Director: Federico Fellini
Screenplay: Federico Fellini, Ennio Flaiano, Tullio Pinelli, Brunello Rondi
Cinematography: Gianni Di Venanzo
Production design: Piero Gherardi
Music: Nino Rota

At one point in 8 1/2 an actress playing a film critic turns to the camera and brays (in English), "He has nothing to say!", referring to Guido Anselmi, the director Marcello Mastroianni plays and, by extension, to Fellini himself. And that's quite true: Fellini has nothing to say because reducing 8 1/2 to a message would miss the film's point. Guido finds himself creatively blocked because he's trying to say something, except he doesn't know what it is. He has even enlisted a film critic to aid him in clarifying his ideas, but the critic only muddles things by his constant monologue about Guido's failure. Add to this the fact that after a breakdown Guido has retreated to a spa to try to relax and focus, only to be pursued there by a gaggle of producers and crew members and actors, not to mention his mistress and his wife. Guido's consciousness becomes a welter of dreams and memories and fantasies, overlapping with the quotidian demands of making a movie and tending to a failed marriage.
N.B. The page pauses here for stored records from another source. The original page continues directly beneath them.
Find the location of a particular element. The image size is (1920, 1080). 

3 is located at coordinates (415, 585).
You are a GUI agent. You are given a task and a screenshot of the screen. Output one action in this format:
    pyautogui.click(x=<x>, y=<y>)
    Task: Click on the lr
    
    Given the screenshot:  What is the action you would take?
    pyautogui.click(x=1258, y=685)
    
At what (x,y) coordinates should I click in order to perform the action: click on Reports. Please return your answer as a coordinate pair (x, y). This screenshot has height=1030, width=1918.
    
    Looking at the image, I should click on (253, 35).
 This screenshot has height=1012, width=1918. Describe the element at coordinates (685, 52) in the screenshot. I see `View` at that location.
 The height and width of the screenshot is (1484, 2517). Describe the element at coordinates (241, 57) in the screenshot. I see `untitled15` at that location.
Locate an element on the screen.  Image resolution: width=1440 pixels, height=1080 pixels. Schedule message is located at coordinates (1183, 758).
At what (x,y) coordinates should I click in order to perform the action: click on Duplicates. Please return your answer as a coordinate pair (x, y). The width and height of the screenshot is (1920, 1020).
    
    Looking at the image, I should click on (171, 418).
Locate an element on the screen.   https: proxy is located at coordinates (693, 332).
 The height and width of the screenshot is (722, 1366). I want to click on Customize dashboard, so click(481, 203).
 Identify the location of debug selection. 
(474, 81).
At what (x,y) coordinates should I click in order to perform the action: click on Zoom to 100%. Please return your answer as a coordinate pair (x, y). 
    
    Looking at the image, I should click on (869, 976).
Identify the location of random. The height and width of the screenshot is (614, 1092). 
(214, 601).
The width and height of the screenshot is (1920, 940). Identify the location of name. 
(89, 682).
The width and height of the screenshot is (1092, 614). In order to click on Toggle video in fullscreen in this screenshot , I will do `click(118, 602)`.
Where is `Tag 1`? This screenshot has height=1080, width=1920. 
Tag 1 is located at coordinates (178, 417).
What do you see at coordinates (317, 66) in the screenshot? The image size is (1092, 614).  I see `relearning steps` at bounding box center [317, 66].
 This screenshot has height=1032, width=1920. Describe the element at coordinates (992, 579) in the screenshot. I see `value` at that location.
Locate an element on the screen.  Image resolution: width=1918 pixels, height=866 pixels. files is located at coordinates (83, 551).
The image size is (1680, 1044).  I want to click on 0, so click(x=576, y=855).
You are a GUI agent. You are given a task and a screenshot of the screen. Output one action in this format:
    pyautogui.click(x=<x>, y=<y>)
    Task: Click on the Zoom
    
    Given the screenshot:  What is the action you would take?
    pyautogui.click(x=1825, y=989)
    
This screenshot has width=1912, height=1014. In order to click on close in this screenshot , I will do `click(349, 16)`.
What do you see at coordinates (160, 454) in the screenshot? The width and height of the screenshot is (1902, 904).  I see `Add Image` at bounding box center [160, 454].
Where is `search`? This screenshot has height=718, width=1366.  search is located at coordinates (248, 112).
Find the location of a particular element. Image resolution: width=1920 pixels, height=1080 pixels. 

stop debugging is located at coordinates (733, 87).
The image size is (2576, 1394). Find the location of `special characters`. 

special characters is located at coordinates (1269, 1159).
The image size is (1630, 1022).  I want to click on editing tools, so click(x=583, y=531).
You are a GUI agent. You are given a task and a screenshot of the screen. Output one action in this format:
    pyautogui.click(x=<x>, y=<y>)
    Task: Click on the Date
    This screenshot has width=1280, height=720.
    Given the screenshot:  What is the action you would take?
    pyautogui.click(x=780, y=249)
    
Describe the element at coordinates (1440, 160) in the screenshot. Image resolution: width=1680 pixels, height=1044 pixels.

He is also pursued by a vision of purity that he embodies in the actress Claudia Cardinale, but when they finally meet he realizes how impossible it is to integrate this vision with the mess of his life. Only at the end, when he abandons the project and confronts the fact that he really does have nothing to say, can he realize that the mess is the message, that his art has to be a way of establishing a pattern out of his own life, embodied by those who have populated it dancing in a circle to Nino Rota's music in the ruins of the colossal set of his abandoned movie. The first time I saw this film it was dubbed into German, which I could understand only if it was spoken slowly and patiently, which it wasn't. Even so, I had no trouble following the story (such as it is) because Fellini is primarily a visual artist. Besides, the movie starred Mastroianni, who would have made a great silent film star, communicating as he did with face and body as much as with voice. It is, I think, one of the great performances of a great career. 8 1/2 is also one of the most beautiful black-and-white movies ever made, thanks to the superb cinematography of Gianni Di Venanzo and the brilliant production design and costumes of Piero Gherardi.